Ronde, Lambertus De, a minister of the Reformed (Dutch) Church in America, was colleague with Johannes Ritzema in the Collegiate (Dutch) Church of New York, and successor to the venerable Gualterus du Bois from 1751 to 1784. With his associate Ritzema he was thoroughly educated in one of the universities of Holland, and brought to his pulpit ample preparations. When driven from New York during the Revolutionary war, he supplied the Church of Schaghticoke, near Albany, where he resided during the rest of his life, being too old to resume his labors.
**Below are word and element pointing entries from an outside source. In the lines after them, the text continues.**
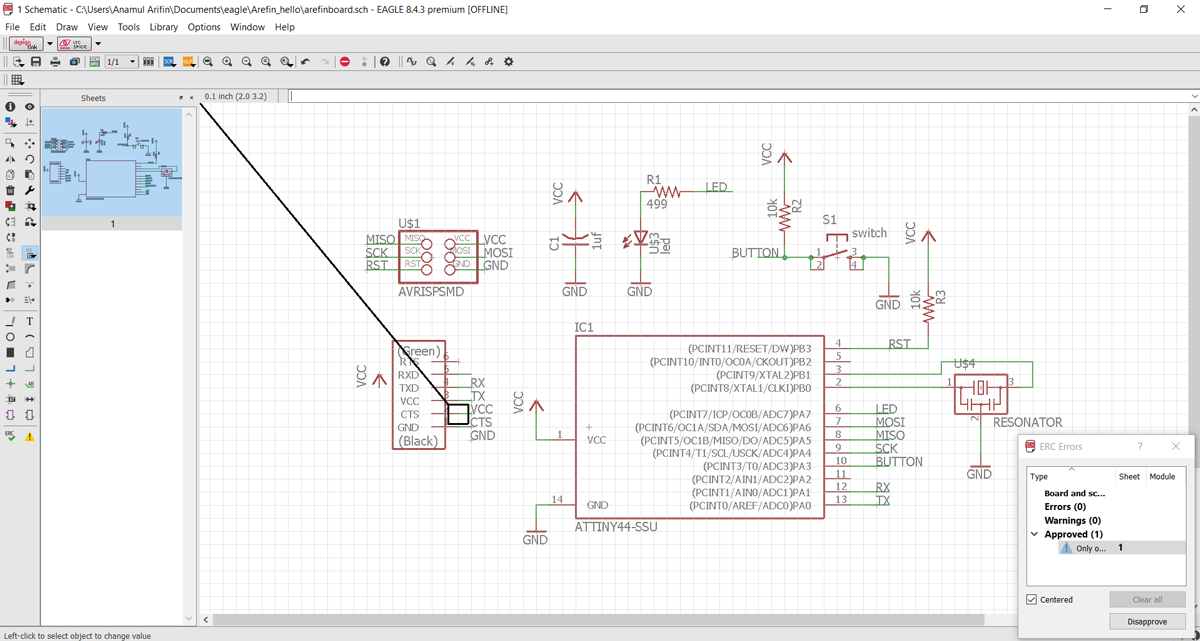Screen dimensions: 1200x641
Task: Open the Draw menu
Action: tap(67, 27)
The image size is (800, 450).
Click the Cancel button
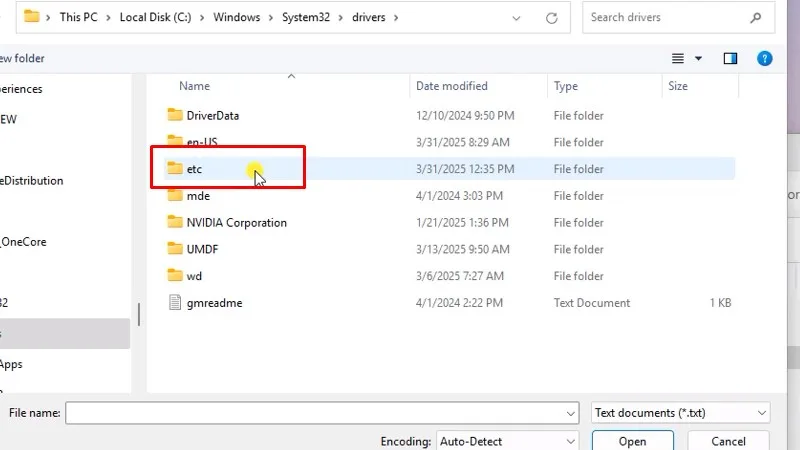click(x=728, y=441)
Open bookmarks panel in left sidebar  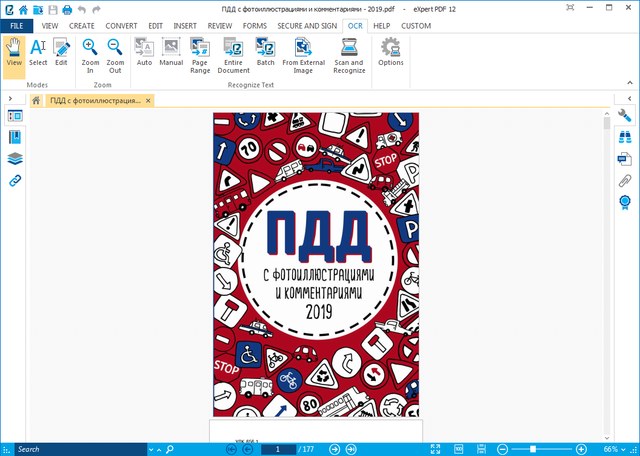15,137
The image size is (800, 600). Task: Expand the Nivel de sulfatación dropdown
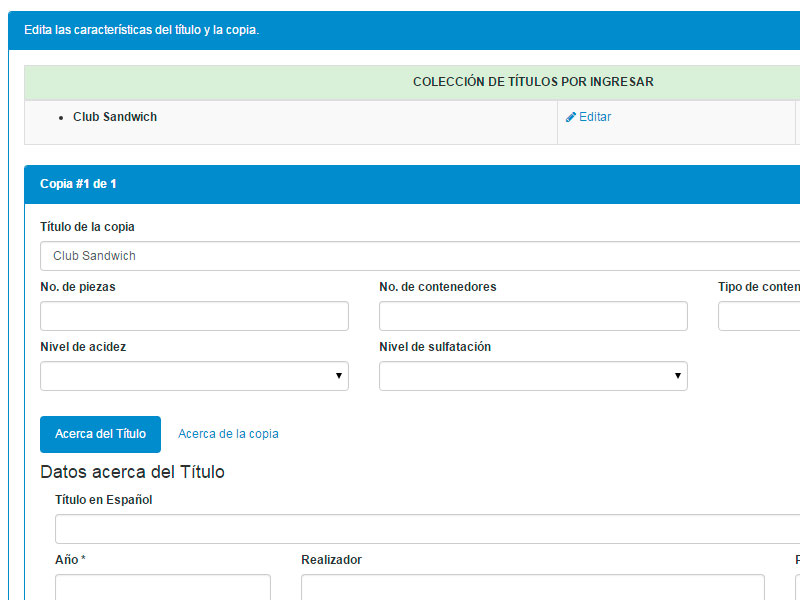533,376
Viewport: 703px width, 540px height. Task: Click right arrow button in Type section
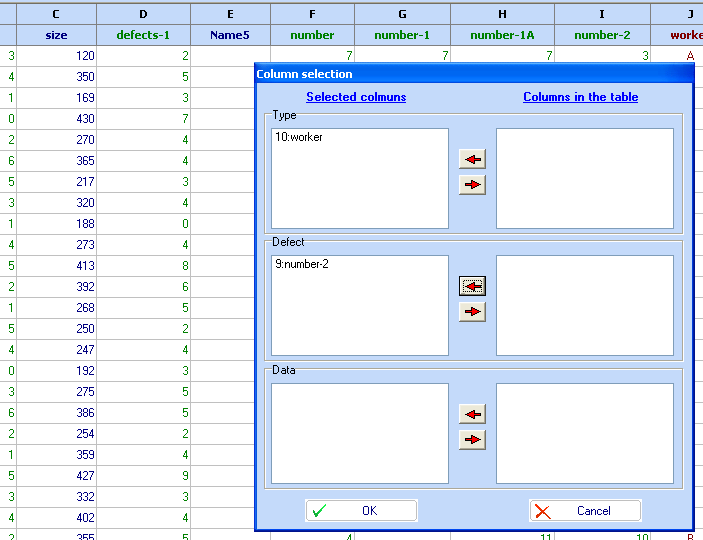pyautogui.click(x=472, y=185)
He preached only in the Dutch language, and was the leading spirit in opposition to the introduction of English preaching, and in the lawsuit which resulted in favor of the consistory and against "the Dutch party," who had to pay in costs £300. Notwithstanding all this, his character was always venerated, and he died in a good old age at Schaghticoke, his place of voluntary exile, in 1795. The consistory of the Church in New York gave him an annuity of £200 for life after he left their active service, and the same was given to his aged colleague Ritzema, who died at Kinderhook, N.Y. Mr. de Ronde was a man of respectable attainments and abilities as a preacher, but was not so eminent for these things as he was for his part in the ecclesiastical controversies in that transition period of the Dutch Church. See De Witt, Hist. Discourse, p. 70; Gunn, Life of Livingston, p. 88, 164; Corwin, Manual of the Ref. Ch. p. 70. (W.J.R.T.)